For example, I remember reading an article in The New York Times in 1998 which contained excerpts of old slave records showing
that some of the slaves who arrived and were sold in Louisiana were members of the Yao tribe who had been captured in what
is southern Tanzania today. One of the West African regions which attracted the larget number of black missionaries from
the United States was, of course, Liberia. Founded by freed black American slaves in 1822, at the behest of the American Colonization
Society some of whose members wanted all blacks kicked out of the United States and sent back to Africa or to some other place
including Venezuela, Liberia became a haven of peace for these former slaves, away from the persecution and lynchings in the
United States. Yet, for the "natives" it became, in a very tragic way, living hell. Black Americans who settled in the
area expropriated land owned by the "natives," launched wars against them to forcibly acquire more land, and established a
country in which the indigenous people were denied equal rights and virtually became slaves in their own native land; ironically,
at the hands of former slaves and fellow blacks.

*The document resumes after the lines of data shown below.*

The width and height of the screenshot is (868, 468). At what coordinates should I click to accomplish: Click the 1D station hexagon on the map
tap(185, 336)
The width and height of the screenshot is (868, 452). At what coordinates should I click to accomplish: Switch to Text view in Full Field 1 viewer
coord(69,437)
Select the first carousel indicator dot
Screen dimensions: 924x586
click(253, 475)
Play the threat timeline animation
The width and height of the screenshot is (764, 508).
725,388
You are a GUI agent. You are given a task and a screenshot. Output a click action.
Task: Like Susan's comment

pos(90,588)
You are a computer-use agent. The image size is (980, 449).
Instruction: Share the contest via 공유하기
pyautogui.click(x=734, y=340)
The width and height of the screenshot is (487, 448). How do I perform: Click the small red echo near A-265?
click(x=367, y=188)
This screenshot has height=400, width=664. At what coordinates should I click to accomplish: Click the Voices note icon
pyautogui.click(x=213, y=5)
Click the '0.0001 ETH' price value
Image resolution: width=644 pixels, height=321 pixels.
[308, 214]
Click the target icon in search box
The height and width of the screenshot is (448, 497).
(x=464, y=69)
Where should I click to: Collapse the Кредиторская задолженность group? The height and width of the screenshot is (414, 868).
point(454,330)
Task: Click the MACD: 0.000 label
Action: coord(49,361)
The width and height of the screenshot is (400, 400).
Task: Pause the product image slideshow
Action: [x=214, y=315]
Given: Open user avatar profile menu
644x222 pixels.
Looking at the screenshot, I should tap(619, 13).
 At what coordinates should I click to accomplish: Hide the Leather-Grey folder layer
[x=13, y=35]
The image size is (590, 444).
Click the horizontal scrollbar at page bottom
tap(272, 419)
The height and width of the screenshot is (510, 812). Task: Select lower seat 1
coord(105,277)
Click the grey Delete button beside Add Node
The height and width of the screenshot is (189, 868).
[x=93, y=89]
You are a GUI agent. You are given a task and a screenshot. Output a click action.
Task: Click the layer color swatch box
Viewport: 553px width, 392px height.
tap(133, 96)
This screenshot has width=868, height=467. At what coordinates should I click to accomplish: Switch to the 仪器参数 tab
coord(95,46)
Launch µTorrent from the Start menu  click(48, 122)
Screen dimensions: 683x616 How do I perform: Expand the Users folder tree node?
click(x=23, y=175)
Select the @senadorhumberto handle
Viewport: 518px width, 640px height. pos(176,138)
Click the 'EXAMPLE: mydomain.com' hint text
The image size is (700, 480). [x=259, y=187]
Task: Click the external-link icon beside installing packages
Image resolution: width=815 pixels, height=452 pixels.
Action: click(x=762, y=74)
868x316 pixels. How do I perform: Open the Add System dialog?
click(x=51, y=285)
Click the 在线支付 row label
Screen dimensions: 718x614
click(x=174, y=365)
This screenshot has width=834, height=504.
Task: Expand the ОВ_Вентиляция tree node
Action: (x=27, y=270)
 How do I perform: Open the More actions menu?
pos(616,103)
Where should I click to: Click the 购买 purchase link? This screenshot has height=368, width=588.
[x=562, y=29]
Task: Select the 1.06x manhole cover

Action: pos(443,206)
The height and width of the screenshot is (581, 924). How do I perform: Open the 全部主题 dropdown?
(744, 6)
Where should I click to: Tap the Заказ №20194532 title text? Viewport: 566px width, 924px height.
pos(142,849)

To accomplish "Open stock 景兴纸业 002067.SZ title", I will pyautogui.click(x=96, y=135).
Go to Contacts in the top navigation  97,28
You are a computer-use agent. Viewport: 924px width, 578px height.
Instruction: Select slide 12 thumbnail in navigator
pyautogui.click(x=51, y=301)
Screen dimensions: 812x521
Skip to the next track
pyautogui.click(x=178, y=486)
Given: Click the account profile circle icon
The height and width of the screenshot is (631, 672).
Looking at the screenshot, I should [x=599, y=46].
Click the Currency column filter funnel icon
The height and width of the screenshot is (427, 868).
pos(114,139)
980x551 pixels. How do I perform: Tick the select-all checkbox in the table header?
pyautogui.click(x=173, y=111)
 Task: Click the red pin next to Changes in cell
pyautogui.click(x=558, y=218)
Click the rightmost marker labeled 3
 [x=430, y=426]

As late as the 1930s, native Liberians were also being sold as slaves to
work in Panama, ostensibly sent there on labor contracts negotiated on their behalf by the Liberian government dominated by
descendants of the freed American slaves who came to be known as Americo-Liberians. Even within Liberia itself, members
of the local tribes were treated as second-class citizens and had no political rights comparable to those enjoyed by Americo-Liberians.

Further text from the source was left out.